Who is the “Free-From” Shopper?
Are your shoppers buzzing about “free-from” foods?
If so, it’s no surprise—consumer demand is growing for products that are free from ingredients such as gluten, allergens, GMOs, artificial flavors and preservatives, added sugars and unhealthy fats. In fact, almost 13 percent of global food and beverage introductions in 2013 included a free-from claim, up 3 percent over the previous five years, according to What’s In Store 2015 by the International Dairy-Deli-Bakery Association.
Who is the “free-from” shopper? The 2014 Food & Health Survey from the International Food Information Council (IFIC) Foundation offers some possible insight.

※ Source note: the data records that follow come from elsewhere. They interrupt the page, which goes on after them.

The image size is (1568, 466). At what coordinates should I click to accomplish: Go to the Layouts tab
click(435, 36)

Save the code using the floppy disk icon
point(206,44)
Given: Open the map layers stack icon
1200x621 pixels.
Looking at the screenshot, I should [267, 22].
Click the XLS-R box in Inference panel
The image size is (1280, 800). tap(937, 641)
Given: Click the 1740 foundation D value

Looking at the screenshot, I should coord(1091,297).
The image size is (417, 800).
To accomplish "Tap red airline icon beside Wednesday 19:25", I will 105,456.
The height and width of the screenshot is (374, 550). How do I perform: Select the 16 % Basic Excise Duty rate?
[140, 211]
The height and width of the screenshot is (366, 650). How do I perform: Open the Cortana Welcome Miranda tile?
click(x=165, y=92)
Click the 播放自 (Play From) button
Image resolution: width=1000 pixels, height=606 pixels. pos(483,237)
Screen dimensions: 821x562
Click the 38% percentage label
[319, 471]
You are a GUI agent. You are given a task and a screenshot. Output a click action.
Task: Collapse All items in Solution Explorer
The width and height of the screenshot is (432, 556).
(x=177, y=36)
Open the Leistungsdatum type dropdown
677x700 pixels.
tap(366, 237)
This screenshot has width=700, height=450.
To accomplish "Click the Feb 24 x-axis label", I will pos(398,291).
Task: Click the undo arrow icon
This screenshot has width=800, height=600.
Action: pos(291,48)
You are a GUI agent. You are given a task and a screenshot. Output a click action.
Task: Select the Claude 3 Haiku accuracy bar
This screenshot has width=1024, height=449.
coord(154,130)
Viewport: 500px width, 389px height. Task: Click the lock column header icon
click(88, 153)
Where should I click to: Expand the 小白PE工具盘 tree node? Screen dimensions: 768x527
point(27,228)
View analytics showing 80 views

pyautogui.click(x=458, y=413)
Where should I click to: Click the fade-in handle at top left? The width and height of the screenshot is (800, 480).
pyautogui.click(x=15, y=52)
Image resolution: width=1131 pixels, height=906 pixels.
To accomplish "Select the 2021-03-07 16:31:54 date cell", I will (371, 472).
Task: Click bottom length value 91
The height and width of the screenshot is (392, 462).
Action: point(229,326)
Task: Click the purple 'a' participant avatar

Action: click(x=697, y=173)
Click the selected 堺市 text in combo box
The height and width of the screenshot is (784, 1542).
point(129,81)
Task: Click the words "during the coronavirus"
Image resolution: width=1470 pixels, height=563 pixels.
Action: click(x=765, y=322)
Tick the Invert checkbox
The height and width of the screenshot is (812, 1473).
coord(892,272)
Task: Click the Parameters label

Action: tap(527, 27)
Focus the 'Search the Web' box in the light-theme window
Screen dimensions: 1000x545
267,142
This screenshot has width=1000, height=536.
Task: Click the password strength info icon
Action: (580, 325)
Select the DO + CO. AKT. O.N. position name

According to the survey, significant numbers of consumers in general are trying to limit or avoid several food components. These components include sodium/salt (53 percent) added sugars (51 percent), sugars in general (50 percent), trans fat (49 percent), calories (48 percent), high-fructose corn syrup (48 percent) and saturated fats (47 percent). About one-third say the same for preservatives (37 percent), and appreciable numbers clock in for food colors (21 percent) and gluten (13 percent).
Beyond that, the survey carved out a segment of respondents (23 percent) that seems to embody the “free-from” consumer. These respondents were identified as having had a recent emotional conversation about food choices. They tend to be younger on average (about 43), female and have kids at home.
The analysis says that these respondents are “passionate about food,” and give a great deal of thought about the healthfulness, ingredients, sustainability and safety of foods. Two-thirds think a lot about ingredients and more than half consider 18 different food components when they shop. Their purchase decisions are highly influenced by a product’s healthfulness, with 86 percent saying this factor has an important impact. They’re especially likely to seek out protein, calcium and fiber, and to avoid or limit added sugars/sugars in general, high fructose corn syrup, saturated fats and preservatives. They’re more likely to use health claims on labels to make buying decisions, and to regularly buy foods labeled as natural, organic, antibiotic-free, hormone-free and eco-friendly, according to the IFIC analysis.
The proliferation of free-from claims opens the door for retail dietitians to educate shoppers about what these claims mean—and don’t mean. Those of us who were dietitians during the fat-free product boom of the 1990s know too well that some consumers mistook the claim to mean healthy or nutritious and a license to overindulge in fat-free chips, cookies and other treats.
To be sure, many of today’s products with free-from labeling are wholesome and nutritious. And free-from products like gluten-free cookies and non-allergen candy let people with certain health conditions enjoy treats they otherwise couldn’t—and offer options for those who simply prefer to avoid various ingredients. Whatever the reason, retail dietitians can use one-to-one interactions, programs and communications to clearly explain each free-from claim and help shoppers choose the best products for their lifestyles, health concerns and eating plans.